Não sei quais foram todas as pautas da Futurecom, mas no painel "A evolução da banda larga no Brasil e seus impactos nos negócios atuais e futuros" chegaram na conclusão obvia, os impostos atrapalham os investimentos no setor de TI.


Na excelente matéria de Clayton Melo do IDG NOW, Governo quer banda larga mais barata e operadoras reivindicam menos impostos, reitera, o que eu falei a poucos dias atrás quando critiquei severamente o FISTEL, por ser um tributo que afeta diretamente o investimento em toda a cadeia de Telecom.


Só pergunto (e respondo) uma coisa coisa. Onde Paulo Cesar Teixeira, vice presidente de operações da Vivo tirou que os impostos no Brasil chegam a 42%? Teleco.

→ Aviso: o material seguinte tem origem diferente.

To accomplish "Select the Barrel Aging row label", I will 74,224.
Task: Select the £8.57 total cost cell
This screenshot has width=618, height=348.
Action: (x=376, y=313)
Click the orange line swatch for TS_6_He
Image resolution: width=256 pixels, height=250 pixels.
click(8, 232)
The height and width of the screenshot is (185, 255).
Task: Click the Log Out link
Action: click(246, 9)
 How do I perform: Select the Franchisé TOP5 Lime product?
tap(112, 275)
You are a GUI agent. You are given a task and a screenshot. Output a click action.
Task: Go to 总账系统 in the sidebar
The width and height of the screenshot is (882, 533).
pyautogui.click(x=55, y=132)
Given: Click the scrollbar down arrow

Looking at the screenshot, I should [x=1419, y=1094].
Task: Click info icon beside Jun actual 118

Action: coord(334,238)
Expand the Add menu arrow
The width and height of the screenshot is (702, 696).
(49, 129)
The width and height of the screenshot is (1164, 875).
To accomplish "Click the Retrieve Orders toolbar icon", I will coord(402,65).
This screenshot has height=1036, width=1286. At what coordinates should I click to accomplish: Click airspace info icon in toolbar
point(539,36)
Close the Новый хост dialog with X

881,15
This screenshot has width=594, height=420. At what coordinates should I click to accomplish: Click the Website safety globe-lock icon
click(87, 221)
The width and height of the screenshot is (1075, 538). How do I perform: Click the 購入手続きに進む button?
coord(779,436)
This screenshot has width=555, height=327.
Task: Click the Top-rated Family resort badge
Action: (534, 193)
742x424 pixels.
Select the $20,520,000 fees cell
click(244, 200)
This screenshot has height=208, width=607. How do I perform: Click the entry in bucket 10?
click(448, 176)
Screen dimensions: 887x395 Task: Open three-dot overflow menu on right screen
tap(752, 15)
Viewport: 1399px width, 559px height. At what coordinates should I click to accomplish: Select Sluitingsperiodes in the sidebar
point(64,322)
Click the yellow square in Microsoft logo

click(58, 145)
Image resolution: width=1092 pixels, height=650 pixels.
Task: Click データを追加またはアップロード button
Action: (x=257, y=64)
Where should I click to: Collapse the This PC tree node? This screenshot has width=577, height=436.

Esses dados ainda consideravam a CPMF, mas o fato é que o tutorial é claro, Desses 42% estão excluídos FISTEL, FUST e FUNTTEL e eu já mostrei como o FISTEL é um câncer para o Brasil.

Qualquer debate nesse ponto antes das eleições de 2010 é inútil (ou 2014 com a vitória de um governista). O Governo Lula se viu obrigado a não devolver o imposto de renda para fazer as contas fecharem. Alguém acredita que o governo vai abaixar impostos?


Onde eu quero chegar? Que os empresários podem fazer muito pouco para mudar a realidade no Brasil, quem pode, é quem tem o voto.

Obs:
Por que Banda Larga entre aspas? Por que Chamar a banda de internet do Brasil de larga é uma piada. Vide isso.